◆ Exercise ◆
Look below for the lines from the one with "How do I perform: Click the share" to the one with "The height and width of the screenshot is (819, 1456).", and copy exactly those lines, both ends included.

[Opening Data for the task section]

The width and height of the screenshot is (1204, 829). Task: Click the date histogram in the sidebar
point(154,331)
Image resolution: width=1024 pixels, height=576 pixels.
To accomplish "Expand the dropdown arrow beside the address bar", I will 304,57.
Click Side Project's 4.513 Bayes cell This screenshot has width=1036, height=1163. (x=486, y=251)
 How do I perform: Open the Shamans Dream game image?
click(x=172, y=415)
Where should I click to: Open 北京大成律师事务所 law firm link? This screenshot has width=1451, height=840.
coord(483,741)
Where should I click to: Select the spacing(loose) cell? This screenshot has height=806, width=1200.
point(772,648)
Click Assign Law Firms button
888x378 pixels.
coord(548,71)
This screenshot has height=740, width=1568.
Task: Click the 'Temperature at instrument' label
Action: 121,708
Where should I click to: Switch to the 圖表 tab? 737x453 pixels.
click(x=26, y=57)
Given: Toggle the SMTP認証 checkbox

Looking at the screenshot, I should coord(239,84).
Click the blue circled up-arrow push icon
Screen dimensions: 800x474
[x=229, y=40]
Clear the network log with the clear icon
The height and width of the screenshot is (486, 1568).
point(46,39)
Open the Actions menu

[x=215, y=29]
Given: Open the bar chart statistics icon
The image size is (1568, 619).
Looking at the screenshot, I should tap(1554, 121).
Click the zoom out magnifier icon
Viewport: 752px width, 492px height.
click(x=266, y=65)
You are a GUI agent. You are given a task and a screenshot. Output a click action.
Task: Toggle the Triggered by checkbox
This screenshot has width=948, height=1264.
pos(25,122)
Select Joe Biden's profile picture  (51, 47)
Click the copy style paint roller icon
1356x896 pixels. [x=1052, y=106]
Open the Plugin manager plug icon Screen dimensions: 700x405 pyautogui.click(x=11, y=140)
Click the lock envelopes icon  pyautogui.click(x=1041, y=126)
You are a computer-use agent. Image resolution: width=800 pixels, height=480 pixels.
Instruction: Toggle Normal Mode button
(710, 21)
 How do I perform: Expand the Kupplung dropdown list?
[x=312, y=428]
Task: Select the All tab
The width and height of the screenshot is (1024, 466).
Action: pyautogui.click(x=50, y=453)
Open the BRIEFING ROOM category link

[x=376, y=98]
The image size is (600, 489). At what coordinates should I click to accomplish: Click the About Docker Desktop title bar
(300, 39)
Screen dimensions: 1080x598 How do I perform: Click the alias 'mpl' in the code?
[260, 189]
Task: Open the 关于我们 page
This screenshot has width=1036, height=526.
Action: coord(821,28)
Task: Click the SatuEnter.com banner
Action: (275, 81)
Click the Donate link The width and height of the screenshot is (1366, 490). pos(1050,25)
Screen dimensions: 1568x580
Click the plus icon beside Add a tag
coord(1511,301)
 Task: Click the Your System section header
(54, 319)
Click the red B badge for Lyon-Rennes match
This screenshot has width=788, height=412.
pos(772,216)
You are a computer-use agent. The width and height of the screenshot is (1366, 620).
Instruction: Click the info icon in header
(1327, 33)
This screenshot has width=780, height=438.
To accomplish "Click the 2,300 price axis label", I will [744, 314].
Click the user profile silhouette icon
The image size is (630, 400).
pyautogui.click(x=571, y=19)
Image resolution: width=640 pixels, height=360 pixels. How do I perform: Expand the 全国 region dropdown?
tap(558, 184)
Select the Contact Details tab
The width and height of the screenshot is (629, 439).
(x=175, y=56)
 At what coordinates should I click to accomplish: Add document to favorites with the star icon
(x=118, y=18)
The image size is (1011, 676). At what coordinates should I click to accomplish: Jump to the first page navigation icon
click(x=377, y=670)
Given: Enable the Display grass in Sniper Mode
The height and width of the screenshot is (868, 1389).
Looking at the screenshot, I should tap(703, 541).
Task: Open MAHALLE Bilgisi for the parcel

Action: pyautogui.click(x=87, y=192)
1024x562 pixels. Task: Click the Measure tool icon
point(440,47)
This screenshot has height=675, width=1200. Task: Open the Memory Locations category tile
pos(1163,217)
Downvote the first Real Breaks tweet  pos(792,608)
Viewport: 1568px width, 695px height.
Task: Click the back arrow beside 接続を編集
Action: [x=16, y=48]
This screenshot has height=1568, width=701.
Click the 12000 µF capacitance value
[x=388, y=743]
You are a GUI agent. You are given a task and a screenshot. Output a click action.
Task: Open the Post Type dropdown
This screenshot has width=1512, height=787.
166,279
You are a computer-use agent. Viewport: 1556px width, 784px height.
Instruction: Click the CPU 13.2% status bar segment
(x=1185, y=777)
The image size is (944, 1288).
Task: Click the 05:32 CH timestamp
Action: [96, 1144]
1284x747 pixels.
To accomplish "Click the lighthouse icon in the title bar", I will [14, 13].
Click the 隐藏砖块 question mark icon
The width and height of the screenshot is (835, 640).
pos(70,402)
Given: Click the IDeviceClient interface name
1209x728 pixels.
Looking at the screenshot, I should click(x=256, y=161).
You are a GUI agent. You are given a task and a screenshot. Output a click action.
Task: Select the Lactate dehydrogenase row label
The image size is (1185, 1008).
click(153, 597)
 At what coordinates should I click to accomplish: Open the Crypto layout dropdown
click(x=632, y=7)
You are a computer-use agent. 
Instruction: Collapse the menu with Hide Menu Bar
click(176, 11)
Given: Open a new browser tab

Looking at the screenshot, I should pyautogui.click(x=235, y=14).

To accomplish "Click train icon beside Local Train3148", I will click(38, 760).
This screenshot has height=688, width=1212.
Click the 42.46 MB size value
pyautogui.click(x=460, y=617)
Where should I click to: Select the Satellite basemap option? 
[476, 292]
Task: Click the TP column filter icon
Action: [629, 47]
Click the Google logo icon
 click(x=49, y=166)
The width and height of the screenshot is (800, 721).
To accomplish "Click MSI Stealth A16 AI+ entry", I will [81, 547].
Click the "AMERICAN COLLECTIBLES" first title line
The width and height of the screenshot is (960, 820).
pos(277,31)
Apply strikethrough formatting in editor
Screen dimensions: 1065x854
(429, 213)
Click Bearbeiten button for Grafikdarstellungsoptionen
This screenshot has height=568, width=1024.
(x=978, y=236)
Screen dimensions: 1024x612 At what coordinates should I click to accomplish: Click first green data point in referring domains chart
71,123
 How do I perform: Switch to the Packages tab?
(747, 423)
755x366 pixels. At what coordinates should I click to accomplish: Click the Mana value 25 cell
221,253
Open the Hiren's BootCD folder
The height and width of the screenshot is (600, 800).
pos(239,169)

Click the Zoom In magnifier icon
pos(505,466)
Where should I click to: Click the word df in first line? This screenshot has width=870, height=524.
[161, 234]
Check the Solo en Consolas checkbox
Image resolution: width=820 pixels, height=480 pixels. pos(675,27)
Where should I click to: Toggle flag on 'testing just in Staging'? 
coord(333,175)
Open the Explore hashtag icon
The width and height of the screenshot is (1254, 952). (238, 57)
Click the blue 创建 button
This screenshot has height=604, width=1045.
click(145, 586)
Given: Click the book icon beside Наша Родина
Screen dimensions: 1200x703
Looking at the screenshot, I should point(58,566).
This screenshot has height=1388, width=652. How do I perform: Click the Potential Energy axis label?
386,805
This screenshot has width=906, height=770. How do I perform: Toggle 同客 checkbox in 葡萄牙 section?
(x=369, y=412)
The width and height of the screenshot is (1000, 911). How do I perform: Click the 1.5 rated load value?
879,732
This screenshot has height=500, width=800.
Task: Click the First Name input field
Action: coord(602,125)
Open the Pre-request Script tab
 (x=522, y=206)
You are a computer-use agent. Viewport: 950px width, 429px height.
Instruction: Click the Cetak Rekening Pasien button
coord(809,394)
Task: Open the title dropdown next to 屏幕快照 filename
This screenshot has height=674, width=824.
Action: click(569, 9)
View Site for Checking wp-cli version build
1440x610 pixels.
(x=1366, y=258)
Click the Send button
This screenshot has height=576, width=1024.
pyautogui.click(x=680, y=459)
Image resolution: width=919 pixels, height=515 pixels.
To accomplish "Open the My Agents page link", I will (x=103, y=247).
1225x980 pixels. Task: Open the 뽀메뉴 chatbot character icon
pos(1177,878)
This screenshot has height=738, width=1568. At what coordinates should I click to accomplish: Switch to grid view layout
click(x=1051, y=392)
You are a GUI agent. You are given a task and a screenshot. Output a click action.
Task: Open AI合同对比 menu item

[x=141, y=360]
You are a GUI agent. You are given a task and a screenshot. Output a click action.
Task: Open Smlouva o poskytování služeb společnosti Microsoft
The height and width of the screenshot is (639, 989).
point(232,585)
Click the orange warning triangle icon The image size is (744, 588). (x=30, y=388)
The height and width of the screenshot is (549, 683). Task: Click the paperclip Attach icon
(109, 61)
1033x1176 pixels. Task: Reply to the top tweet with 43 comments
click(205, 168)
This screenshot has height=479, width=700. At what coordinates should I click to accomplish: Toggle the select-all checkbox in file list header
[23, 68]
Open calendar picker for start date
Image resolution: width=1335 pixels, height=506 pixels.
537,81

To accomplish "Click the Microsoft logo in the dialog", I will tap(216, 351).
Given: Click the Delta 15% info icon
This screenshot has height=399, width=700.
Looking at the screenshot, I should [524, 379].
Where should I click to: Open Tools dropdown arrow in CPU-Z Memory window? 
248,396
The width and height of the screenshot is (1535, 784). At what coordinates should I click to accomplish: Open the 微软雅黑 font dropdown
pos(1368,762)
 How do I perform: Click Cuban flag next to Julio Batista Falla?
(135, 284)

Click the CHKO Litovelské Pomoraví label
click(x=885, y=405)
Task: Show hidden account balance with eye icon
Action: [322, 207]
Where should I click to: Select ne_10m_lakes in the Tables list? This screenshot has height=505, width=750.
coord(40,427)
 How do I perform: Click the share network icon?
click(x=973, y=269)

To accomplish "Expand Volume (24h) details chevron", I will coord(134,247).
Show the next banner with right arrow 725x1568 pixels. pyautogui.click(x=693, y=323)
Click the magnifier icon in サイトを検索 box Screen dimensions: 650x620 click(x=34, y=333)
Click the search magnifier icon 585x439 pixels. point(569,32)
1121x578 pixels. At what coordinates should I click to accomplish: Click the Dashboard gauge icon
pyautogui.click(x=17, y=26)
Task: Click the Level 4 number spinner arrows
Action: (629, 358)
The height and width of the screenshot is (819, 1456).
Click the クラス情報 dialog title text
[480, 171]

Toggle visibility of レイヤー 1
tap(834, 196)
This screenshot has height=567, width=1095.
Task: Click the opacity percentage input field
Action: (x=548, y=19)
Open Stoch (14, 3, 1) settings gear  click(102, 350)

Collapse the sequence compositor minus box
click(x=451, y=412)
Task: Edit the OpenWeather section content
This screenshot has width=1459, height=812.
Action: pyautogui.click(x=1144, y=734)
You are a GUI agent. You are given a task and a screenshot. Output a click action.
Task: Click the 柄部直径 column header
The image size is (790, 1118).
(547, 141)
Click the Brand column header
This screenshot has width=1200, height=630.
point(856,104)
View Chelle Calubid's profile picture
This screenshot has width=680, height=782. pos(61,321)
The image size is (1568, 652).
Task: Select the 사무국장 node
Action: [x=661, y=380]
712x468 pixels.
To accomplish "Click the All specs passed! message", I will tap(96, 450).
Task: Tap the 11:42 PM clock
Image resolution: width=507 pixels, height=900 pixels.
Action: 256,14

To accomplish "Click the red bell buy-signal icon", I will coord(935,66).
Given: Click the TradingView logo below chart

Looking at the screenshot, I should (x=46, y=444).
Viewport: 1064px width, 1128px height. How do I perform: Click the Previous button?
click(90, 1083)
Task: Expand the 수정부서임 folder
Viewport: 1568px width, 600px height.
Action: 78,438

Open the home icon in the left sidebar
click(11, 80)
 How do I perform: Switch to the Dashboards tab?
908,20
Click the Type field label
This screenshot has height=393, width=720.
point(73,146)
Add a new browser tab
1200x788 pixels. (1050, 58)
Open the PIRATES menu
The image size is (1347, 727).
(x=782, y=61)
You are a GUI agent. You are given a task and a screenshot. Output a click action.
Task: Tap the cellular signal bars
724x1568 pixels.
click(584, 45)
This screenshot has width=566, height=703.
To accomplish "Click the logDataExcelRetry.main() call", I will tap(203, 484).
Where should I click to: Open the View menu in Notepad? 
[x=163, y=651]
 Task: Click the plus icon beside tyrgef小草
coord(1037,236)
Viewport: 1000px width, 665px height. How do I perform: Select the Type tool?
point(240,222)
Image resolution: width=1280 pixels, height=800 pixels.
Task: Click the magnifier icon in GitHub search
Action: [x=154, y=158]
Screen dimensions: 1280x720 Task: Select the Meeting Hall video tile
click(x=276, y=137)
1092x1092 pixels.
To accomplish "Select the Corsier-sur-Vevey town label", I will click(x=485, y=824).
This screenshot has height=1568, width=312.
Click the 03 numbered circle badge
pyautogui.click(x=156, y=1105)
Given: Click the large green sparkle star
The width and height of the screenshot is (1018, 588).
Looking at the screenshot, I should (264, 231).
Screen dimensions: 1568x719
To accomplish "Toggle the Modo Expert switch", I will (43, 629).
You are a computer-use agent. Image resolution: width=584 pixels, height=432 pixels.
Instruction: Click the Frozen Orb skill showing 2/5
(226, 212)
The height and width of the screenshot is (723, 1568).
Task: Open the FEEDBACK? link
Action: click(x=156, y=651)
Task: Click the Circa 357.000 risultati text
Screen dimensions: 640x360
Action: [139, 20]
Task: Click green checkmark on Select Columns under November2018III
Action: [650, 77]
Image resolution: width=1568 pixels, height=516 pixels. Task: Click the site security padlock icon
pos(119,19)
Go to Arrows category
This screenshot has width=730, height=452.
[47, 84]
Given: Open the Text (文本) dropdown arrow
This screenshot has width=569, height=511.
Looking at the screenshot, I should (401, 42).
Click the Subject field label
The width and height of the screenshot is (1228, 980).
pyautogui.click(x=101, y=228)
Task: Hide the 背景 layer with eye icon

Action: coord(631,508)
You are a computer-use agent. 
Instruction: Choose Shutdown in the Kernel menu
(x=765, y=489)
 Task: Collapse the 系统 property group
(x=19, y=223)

[Closing Data for the task section]

◆ Task answer ◆
 How do I perform: Click the share network icon?
click(x=973, y=269)

To accomplish "Expand Volume (24h) details chevron", I will coord(134,247).
Show the next banner with right arrow 725x1568 pixels. pyautogui.click(x=693, y=323)
Click the magnifier icon in サイトを検索 box Screen dimensions: 650x620 click(x=34, y=333)
Click the search magnifier icon 585x439 pixels. point(569,32)
1121x578 pixels. At what coordinates should I click to accomplish: Click the Dashboard gauge icon
pyautogui.click(x=17, y=26)
Task: Click the Level 4 number spinner arrows
Action: (629, 358)
The height and width of the screenshot is (819, 1456).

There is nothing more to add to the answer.